Request: Recast every line of the rows below as a numbered list, skipping blank lines and leaving the pictures out.

* begin Data for the task *

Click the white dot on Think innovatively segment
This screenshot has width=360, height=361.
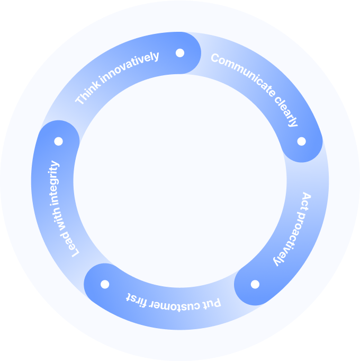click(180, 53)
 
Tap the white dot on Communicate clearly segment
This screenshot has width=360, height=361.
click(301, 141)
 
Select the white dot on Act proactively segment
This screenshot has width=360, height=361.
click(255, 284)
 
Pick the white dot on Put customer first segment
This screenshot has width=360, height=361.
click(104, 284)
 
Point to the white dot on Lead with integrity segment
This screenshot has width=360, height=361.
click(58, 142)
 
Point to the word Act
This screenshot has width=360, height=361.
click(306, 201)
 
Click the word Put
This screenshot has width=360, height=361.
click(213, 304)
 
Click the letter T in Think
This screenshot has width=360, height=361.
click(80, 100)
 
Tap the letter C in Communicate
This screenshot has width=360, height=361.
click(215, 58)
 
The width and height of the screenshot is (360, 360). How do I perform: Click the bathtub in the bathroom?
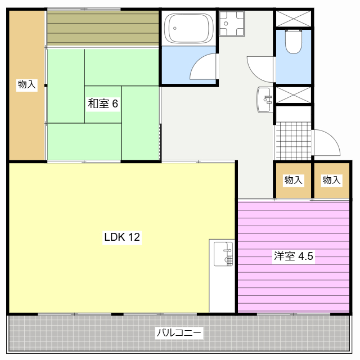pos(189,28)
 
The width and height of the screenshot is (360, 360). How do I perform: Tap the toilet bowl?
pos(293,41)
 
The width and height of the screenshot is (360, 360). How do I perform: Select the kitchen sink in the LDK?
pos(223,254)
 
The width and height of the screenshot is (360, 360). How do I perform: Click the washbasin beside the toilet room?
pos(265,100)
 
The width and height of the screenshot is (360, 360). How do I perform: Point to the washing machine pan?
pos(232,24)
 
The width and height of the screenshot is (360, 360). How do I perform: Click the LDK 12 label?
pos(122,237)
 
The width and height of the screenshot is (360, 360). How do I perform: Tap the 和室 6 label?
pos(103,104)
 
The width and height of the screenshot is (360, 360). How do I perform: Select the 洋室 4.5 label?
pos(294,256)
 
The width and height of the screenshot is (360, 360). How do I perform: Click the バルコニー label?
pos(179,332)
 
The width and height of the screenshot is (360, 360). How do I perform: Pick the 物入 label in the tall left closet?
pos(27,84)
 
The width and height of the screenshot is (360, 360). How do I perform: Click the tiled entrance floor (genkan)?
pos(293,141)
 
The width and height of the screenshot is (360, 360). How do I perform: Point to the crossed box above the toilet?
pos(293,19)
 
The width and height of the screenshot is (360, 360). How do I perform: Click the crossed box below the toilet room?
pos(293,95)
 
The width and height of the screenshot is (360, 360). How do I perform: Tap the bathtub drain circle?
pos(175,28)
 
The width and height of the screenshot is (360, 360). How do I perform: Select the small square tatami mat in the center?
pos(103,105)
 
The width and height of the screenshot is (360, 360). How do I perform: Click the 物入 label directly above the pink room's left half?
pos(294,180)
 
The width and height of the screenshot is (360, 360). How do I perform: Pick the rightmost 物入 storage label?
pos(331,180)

* end Data for the task *

Right answer:
1. Click the white dot on Think innovatively segment
2. This screenshot has width=360, height=361.
3. click(180, 53)
4. Tap the white dot on Communicate clearly segment
5. This screenshot has width=360, height=361.
6. click(301, 141)
7. Select the white dot on Act proactively segment
8. This screenshot has width=360, height=361.
9. click(255, 284)
10. Pick the white dot on Put customer first segment
11. This screenshot has width=360, height=361.
12. click(104, 284)
13. Point to the white dot on Lead with integrity segment
14. This screenshot has width=360, height=361.
15. click(58, 142)
16. Point to the word Act
17. This screenshot has width=360, height=361.
18. click(306, 201)
19. Click the word Put
20. This screenshot has width=360, height=361.
21. click(213, 304)
22. Click the letter T in Think
23. This screenshot has width=360, height=361.
24. click(80, 100)
25. Tap the letter C in Communicate
26. This screenshot has width=360, height=361.
27. click(215, 58)
28. The width and height of the screenshot is (360, 360). How do I perform: Click the bathtub in the bathroom?
29. pos(189,28)
30. The width and height of the screenshot is (360, 360). How do I perform: Tap the toilet bowl?
31. pos(293,41)
32. The width and height of the screenshot is (360, 360). How do I perform: Select the kitchen sink in the LDK?
33. pos(223,254)
34. The width and height of the screenshot is (360, 360). How do I perform: Click the washbasin beside the toilet room?
35. pos(265,100)
36. The width and height of the screenshot is (360, 360). How do I perform: Point to the washing machine pan?
37. pos(232,24)
38. The width and height of the screenshot is (360, 360). How do I perform: Click the LDK 12 label?
39. pos(122,237)
40. The width and height of the screenshot is (360, 360). How do I perform: Tap the 和室 6 label?
41. pos(103,104)
42. The width and height of the screenshot is (360, 360). How do I perform: Select the 洋室 4.5 label?
43. pos(294,256)
44. The width and height of the screenshot is (360, 360). How do I perform: Click the バルコニー label?
45. pos(179,332)
46. The width and height of the screenshot is (360, 360). How do I perform: Pick the 物入 label in the tall left closet?
47. pos(27,84)
48. The width and height of the screenshot is (360, 360). How do I perform: Click the tiled entrance floor (genkan)?
49. pos(293,141)
50. The width and height of the screenshot is (360, 360). How do I perform: Point to the crossed box above the toilet?
51. pos(293,19)
52. The width and height of the screenshot is (360, 360). How do I perform: Click the crossed box below the toilet room?
53. pos(293,95)
54. The width and height of the screenshot is (360, 360). How do I perform: Tap the bathtub drain circle?
55. pos(175,28)
56. The width and height of the screenshot is (360, 360). How do I perform: Select the small square tatami mat in the center?
57. pos(103,105)
58. The width and height of the screenshot is (360, 360). How do I perform: Click the 物入 label directly above the pink room's left half?
59. pos(294,180)
60. The width and height of the screenshot is (360, 360). How do I perform: Pick the rightmost 物入 storage label?
61. pos(331,180)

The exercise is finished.